Reply To: HBO's 'Newsroom'

#17076
jmherbener
Participant

The claim about Glass-Steagall is a red herring. The part of Glass-Steagall (the Banking Act of 1933) that was repealed in 1999 under the Bill Clinton administration was the separation between commercial and investment banking. That commercial banks were free to underwrite securities had little to do with the financial crisis. Without Fed driven monetary inflation and credit expansion, banks would not have been able to extend credit into less and less credit worthy lines of investment.

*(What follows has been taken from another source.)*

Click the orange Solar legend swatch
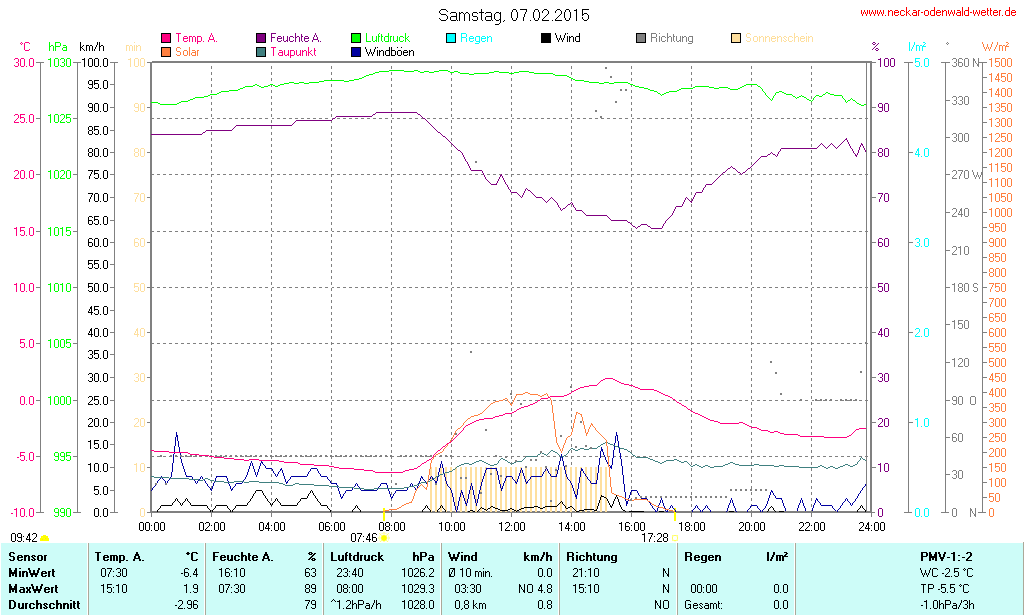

Here’s our own Tom Woods on Glass-Steagall (and note his reference to his book, _Rollback_):

http://www.tomwoods.com/blog/repeal-of-glass-steagall-had-nothing-to-do-with-the-crisis/

The debt-default claim is scaremongering. If the federal government hit the debt limited, it could still service all of its debt up to the limit. For example, if the limit is $15 trillion and the federal debt rises to $15.1 trillion, then $100 billion of debt would need to be retired to stay within the limit. This could be done by not issuing additional debt to replace the debt that is maturing. Even if the federal government defaulted on the $100 billion, it would not disrupt the entire federal debt market let alone broader financial markets. Even if the federal government defaulted on all its debt, it would help, not hurt, broader financial markets. It would free up capital funding for entrepreneurs. It would have no particular effect on the dollar unless it was a harbinger of a change in monetary policy or money demand.